_EXCERPT PROVIDED_
──────────────────────────────
Absolutely. It helps, though, to be a little context sensitive.

If you've just come from an amazing presentation and want to talk about it to someone else, then "did you just hear that great talk by/about X?" is a good way to start the conversation, better than just "Hello" or "Great conference, eh?"

If you know who the person is (they're speaking, you recognize them, etc), then greeting them ("Hi Kate," or "good morning, Dr. Gregory," according to your industry norms) and introducing yourself with context ("I'm Susan, I really enjoyed your book") is a fine first sentence but please, have a second sentence ready. After the person says "thankyou, that's very kind," what will happen next? A question is good here - perhaps there's something you've always wanted to ask - or you could go back to your opener for a complete stranger, "did you just hear that great talk by/about X?"

Never open with something negative - "were you in that stinker of a session? Wasn't it the most boring thing ever?" - is right up there with the friend of mine who asked someone at a wedding "who is that obnoxious fat woman in the flowered dress and why is she even here?" only to be told "that's my mother."

My biggest problem with conference conversations is when someone wants to have a conversation with me but doesn't actually have anything to say. That puts all the conversational effort on me and it's hard work. Should you find yourself in this situation, have a selection of questions you can ask:

  • is this your first time at [this conference]? (don't ask an industry luminary, or a speaker, this question)
──────────────────────────────
_DATASET EXTRACT_
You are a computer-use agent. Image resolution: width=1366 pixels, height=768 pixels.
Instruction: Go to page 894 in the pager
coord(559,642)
──────────────────────────────
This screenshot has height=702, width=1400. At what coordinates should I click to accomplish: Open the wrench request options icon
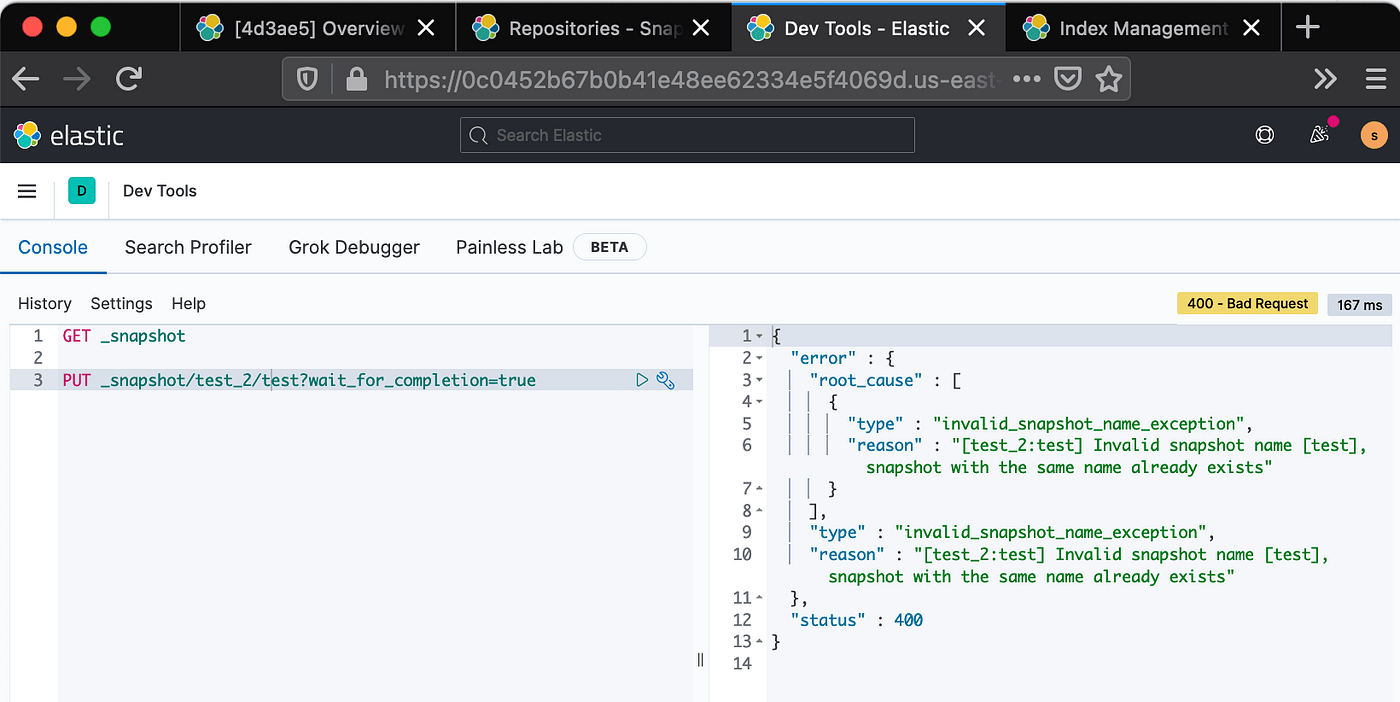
──────────────────────────────
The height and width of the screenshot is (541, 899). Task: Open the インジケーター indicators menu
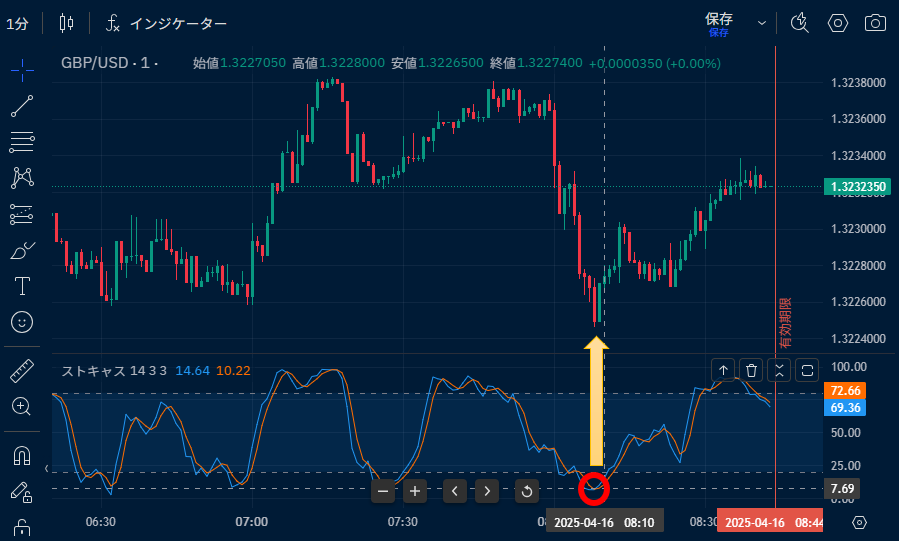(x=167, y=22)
──────────────────────────────
_TASK DIRECTIONS_
Continue the advice above on starting conversations at conferences, picking up right after its first suggested question.

_RESULT OF THE TASK_
  • are you enjoying the conference so far?
  • what is your favourite talk so far? (not good the morning of Day 1)
  • is there a particular session you're really looking forward to?

It's a little trickier to ask questions outside the scope of the conference, like "where are you from" or "where do you work?" because they often contain assumptions - you might assume someone is a student who has graduated, or is a prof when they aren't yet, or is in a lab when they are not, and it's possible to offend someone. So don't lead off with these. Often, stating your own circumstances is a way to prompt the other person to respond in kind: "I flew here from just outside Toronto. You?" or "I'm doing/finishing a Ph.D/postdoc/intership at ABC. You?" though again be careful if the person thinks you should know this thing about them, or if it's on their badge. You usually want to get a paragraph or two into conversation before discussing "real life" rather than the conference.

Well chosen questions not only move the conversation along, they can meet your other goals. Maybe you'll decide to attend a session you hadn't planned to. Maybe you'll learn about a great book or other resource related to something you enjoyed. Maybe you'll be invited to something, or exchange business cards, or al those other benefits of networking at conferences. None of those things can happen if you just say "hi" and leave it at that, the other person says "hi" and then the two of you stand there awkwardly, wondering why you're not having a conversation.

I read and enjoyed a book called How to Work a Room that emphasizes knowing what you want from encounters like this. Are you trying to find a job? Hire someone? Learn more about something? Tell people what you've discovered? For every want you bring to that conference, someone else brings the matching one and if you two find each other you will both be happy - but only if you tell them what you're looking for and what you have to offer. This is a skill you can learn, and marching up to strangers and saying "hi" is only the first step.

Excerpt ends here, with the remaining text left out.